_Stored data:_
# # # # # # #

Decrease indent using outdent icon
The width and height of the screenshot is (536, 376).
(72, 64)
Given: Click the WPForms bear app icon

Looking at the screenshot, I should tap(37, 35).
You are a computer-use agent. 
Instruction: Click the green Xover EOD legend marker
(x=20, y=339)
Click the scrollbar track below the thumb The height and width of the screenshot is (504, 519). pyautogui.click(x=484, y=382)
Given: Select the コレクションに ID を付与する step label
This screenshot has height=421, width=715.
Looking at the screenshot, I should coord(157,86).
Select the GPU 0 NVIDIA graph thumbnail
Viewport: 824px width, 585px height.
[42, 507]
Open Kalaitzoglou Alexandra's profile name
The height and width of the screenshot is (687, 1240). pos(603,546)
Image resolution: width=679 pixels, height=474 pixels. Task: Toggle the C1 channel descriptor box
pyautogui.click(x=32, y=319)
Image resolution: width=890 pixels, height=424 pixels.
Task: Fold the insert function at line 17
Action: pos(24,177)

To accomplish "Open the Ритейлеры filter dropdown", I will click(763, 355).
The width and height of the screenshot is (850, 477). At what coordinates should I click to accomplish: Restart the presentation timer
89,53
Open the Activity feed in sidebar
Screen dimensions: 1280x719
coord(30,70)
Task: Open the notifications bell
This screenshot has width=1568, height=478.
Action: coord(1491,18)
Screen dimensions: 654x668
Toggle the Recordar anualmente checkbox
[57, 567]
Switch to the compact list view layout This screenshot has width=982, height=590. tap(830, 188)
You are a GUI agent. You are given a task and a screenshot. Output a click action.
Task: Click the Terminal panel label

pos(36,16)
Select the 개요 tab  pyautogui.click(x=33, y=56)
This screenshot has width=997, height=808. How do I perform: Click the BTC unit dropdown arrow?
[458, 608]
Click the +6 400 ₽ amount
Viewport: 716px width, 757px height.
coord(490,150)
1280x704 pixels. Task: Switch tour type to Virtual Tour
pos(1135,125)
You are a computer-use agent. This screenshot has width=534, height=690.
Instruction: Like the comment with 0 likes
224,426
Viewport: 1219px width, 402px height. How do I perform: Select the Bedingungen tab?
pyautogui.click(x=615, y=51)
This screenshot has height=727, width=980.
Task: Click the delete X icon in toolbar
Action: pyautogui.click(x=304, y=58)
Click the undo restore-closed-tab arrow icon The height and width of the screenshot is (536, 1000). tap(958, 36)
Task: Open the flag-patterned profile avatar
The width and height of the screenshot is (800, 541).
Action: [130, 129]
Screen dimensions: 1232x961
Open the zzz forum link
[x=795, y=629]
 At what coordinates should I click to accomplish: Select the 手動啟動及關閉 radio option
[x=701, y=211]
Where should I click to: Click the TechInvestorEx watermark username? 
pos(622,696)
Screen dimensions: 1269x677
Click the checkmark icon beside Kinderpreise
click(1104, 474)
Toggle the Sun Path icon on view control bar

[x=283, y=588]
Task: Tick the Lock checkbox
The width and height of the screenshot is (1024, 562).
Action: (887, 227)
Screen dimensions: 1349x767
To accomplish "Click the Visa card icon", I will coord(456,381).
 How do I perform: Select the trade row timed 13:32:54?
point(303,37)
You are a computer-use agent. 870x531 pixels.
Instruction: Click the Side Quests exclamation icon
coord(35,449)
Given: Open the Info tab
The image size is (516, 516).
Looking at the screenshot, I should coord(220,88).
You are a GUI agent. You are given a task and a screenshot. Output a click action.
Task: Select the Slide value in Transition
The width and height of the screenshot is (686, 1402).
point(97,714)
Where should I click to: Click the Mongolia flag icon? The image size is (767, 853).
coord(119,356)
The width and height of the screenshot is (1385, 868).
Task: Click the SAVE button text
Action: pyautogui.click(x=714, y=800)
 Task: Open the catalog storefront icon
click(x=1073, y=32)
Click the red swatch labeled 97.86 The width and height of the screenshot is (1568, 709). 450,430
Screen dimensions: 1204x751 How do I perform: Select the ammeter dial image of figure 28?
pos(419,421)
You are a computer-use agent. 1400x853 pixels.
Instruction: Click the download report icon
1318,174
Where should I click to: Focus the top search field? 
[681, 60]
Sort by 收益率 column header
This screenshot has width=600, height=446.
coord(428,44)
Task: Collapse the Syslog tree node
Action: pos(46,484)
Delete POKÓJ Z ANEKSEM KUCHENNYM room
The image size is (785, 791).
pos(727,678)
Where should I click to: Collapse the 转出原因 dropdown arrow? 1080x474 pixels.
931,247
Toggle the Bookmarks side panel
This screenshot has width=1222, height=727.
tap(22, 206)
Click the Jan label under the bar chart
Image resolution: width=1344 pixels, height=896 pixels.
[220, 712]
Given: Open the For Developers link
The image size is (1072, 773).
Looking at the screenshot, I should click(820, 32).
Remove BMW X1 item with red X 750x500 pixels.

# # # # # # #

_Your assignment:_
Search the entries for the string "agent" and copy each line where it occurs.

_Answer to this problem:_
You are a computer-use agent. 
You are a GUI agent. You are given a task and a screenshot. Output a click action.
You are a computer-use agent. This screenshot has width=534, height=690.
You are a computer-use agent. 870x531 pixels.
You are a GUI agent. You are given a task and a screenshot. Output a click action.
You are a computer-use agent. 1400x853 pixels.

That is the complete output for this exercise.